The film name-checks a lot of people, like John Stamos, Fergie, Oprah, and Barbara Walters. Have any of them ever said anything about it to you?

Who was it that told me they saw John Stamos… what was the line again?

It’s “If you were a chick, who’s the one guy you’d sleep with?

They both say “John Stamos” at the same time. So I guess Ferrell saw Stamos, and he was like, “Hey man, thanks for that!” The other great one is Ferrell was at an airport or something and Randy Jackson is there and he comes up to him and he’s like, “Hey man, thank you for that, but why me? Why’d I have to autograph the samurai sword?” [Laughs] Ferrell was just like, “Why not? You’re a famous guy!” I guess the only guys who wouldn’t like being name checked are the guys with Derek [Adam Scott] on the fishing trip. Mark Cuban, Bobby Flay, Jeff Probst, and Chris Daughtry from “American Idol.” But the truth is even with those guys, it was just supposed to be the alpha-male types. I’m sure they are all super nice guys. That joke was just square jaw guys on a fishing trip.

Everyone always wants to know if you’d do a sequel to “Step Brothers.” Have you given it any more thought? Why did you feel “Anchorman” lended itself to another movie as opposed to your other films?

In the case of “Anchorman,” those characters can age, and the news business has changed and become so many different things, it naturally lent itself to a sequel. We certainly felt like we had a couple other things to say, especially with the creation of trash news. We loved the idea of Ron Burgundy being responsible for that. With “Step Brothers,” it’s tricky. We have a couple ideas that we liked through the years. The world is so topsy turvy right now that it would really be some idea where you jump out of your chair to do this. I don’t know, I have definitely learned to never say never. There was a point where I said I would never do any sequel, then it became like, “Can we pull it off? Can you do a second chapter?” A lot of what works with comedies is the surprise of the fresh new world that you’re seeing.

Given the state of the world today, do you think “Step Brothers” would look different if it was made in 2018?

Oh god, yes. The dilemma at the center of the movie is, “Why do I want to grow up when adults look this way?” [Laughs] They look a lot worse right now. It wasn’t great back then either, but the world that Dale and Brennan would be stepping into would be more tumultuous and frightening. You’d have the same structure, but it would be hard not to mention Trump. All the stuff that’s going on would have to be an element in it. The second act you’d have Dale and Brennan as big Trump supporters and go hard core right wing. It’s funny to talk about movies in different times. It’s almost impossible to do because that movie is such a product of when it was made. I can’t imagine we wouldn’t have jokes about the insanity that’s going on right now with the political system. That would have to pop up in at least one of them. Dale or Brennan being a die hard “Make America Great Again” guy would be too hard to resist.

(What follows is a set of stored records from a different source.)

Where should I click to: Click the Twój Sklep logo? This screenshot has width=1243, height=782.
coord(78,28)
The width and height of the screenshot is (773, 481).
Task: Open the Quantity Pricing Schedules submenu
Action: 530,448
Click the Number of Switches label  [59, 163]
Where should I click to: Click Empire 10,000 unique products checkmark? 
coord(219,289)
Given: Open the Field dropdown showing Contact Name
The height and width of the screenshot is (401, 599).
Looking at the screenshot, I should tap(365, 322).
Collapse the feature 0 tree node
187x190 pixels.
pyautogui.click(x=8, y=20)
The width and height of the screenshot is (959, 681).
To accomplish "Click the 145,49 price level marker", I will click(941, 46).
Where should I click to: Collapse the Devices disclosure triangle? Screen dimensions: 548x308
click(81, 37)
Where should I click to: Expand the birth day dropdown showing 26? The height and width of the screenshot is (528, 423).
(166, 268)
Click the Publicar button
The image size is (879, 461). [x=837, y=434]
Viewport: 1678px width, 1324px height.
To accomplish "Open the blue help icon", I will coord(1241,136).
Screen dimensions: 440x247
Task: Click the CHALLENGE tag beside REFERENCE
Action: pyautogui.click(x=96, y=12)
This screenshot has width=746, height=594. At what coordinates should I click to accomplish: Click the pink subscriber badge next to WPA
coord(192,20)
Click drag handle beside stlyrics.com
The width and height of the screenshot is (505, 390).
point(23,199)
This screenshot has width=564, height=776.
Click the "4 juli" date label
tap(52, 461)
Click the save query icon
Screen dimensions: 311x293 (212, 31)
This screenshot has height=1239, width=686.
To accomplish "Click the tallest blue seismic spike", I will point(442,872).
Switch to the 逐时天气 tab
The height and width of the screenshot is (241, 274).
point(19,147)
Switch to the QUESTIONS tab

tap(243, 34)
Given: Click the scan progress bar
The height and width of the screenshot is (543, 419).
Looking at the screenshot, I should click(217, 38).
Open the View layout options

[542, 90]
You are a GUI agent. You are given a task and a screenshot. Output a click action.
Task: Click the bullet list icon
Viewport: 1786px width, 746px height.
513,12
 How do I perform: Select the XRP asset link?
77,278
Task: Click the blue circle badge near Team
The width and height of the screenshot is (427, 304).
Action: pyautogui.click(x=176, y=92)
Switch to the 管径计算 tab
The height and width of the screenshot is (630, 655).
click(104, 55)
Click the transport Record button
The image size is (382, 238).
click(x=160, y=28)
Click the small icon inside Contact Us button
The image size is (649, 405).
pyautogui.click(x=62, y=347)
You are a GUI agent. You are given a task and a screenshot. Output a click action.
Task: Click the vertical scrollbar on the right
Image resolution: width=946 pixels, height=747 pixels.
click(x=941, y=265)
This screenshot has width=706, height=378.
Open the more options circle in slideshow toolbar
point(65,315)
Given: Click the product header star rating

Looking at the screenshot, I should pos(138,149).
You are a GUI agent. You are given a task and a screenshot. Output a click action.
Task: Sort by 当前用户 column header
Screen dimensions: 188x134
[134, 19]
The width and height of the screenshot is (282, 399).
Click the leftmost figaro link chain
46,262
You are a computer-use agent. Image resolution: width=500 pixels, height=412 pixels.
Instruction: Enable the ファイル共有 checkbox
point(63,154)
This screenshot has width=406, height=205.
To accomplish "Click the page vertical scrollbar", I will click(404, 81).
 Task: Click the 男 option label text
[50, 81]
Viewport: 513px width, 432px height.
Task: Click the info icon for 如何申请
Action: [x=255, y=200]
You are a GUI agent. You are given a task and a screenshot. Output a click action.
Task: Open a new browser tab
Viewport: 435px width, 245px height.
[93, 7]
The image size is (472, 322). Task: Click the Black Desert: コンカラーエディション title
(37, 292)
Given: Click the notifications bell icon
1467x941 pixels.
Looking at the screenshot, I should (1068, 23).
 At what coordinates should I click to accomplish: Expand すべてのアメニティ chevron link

So instead of a sequel, maybe just reboot the movie in the Trump era?

That’s actually not a bad idea. It’s a clever way to do a sequel. Just do a remake, but let the times wash over it. Can you do a comedy about this time? At one point, I’ve got to try. Is there a way to laugh at this? We will see. The whole comedy world is reorienting itself right now, trying to figure out how to deal with this insanity that we’re living in.

A Trump-centric project might be more of something you have to look back at and laugh.

In other words, you have to have gotten through it to look back and laugh. That would be my preference. That all of this ends and later we can laugh about it.